In contrast to its positive effects on alcohol and other illicit drug use, dating does not appear to protect SGM against marijuana use. In fact, romantic involvement was not associated with marijuana use for gay/lesbian youth or cisgender women and was associated with increased recent use among cisgender men and bisexuals. These findings add to a growing literature, suggesting that the marriage benefit to marijuana use does not extend to non-marital different-sex relationships of young adults (Duncan et al., 2006; Fleming et al., 2010). Further, they suggest dating may be a risk factor for marijuana use among young SGM men. This was surprising because in past research, there have generally been no gender differences (Fleming et al., 2010; Staff et al., 2010), and any evidence of romantic involvement increasing marijuana use has been limited to early and middle adolescence (Beckmeyer, 2015; Furman and Collibee, 2014). The positive association between romantic involvement and marijuana use may persist into young adulthood among male SGM partly because substance use declines less with age among SGMs than in heterosexuals (Green and Feinstein, 2012). Romantic involvement may also affect marijuana use differently for young male SGM than for their heterosexual counterparts due to differences in partner gender (male partners may smoke more marijuana than heterosexual female partners) or because it increases exposure to SGM communities accepting of marijuana use (Cochran et al., 2012).

Romantic involvement was associated with increased drug use for bisexuals. Bisexuals reported 1.34 times more recent marijuana use and were 2.39 times more likely to have recently used other illicit drugs at waves when romantically partnered than when single. These findings add to mounting evidence that the experiences of bisexuals differ markedly from those of other SGM. In addition to being at higher risk for mental health issues (Ross et al., 2017) and substance use (Marshal et al., 2008), bisexuals may not benefit from romantic relationships in the ways that gay, lesbian, and heterosexual young adults do. Together with other findings from this sample indicating that bisexuals report greater psychological distress when romantically involved than when single (Author citation), the current findings suggest that any benefits of dating may be outweighed by the anti-bisexual stigma bisexuals can face from straight and lesbian or gay partners (Bostwick and Hequembourg, 2014; Dyar et al., 2014).

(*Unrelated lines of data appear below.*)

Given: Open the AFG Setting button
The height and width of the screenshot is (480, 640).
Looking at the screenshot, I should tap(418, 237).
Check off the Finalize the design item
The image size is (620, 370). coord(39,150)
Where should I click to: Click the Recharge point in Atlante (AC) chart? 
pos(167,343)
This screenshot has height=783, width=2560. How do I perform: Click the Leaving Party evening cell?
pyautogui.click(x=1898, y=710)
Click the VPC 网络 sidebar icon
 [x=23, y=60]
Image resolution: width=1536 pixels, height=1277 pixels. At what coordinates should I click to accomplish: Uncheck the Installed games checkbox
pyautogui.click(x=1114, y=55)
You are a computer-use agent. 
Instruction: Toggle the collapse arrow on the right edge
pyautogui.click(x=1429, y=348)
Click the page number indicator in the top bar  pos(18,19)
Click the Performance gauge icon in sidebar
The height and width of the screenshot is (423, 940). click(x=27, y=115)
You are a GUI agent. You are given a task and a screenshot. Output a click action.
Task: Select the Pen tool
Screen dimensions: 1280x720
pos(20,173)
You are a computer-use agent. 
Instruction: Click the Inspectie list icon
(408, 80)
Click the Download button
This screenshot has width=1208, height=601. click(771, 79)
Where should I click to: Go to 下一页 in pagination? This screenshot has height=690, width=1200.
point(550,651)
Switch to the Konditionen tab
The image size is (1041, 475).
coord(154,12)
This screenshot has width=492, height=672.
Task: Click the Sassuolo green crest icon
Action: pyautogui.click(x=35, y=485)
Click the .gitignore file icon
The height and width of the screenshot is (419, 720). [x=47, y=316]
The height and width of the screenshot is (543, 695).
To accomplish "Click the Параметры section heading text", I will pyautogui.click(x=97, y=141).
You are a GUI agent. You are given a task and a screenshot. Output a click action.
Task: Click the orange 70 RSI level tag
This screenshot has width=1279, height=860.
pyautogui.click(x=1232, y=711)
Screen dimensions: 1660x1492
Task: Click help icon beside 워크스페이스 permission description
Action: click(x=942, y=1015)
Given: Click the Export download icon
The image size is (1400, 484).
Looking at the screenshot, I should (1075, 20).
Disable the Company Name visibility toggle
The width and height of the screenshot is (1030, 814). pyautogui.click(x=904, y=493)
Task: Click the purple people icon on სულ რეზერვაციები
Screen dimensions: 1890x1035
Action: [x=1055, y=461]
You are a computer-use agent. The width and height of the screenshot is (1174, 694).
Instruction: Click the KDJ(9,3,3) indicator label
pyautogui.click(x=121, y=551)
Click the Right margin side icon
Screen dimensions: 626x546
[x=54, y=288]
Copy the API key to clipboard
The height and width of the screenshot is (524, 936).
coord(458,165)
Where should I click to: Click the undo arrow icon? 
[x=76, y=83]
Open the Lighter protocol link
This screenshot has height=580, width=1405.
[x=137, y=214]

Romantic involvement also increased tobacco use across all demographic groups. On average, SGM youth smoked 26% more daily cigarettes when in a relationship than when single. Although this finding contradicts some earlier evidence that cohabitation, engagement, and marriage all reduce cigarette use among young adults (Staff et al., 2010), it is consistent with other studies documenting increased smoking in young adults who enter a romantic relationship (Fleming et al., 2010) or first marriage (women only; Duncan et al., 2006). It is possible these effects are driven by youth entering relationships with partners who smoke; same- and different-sex partners can promote unhealthy habits in each other (Reczek and Umberson, 2012) and teens who date a smoker are more likely to start smoking (Kennedy et al., 2011). Such socialization effects may be particularly present in LGBT communities, where smoking is more common and often perceived as a way to form connections with other SGM youth (National LGBTQ Young Adult Tobacco Project, 2010). Because we did not assess partner tobacco use, future research is needed to explore this possibility.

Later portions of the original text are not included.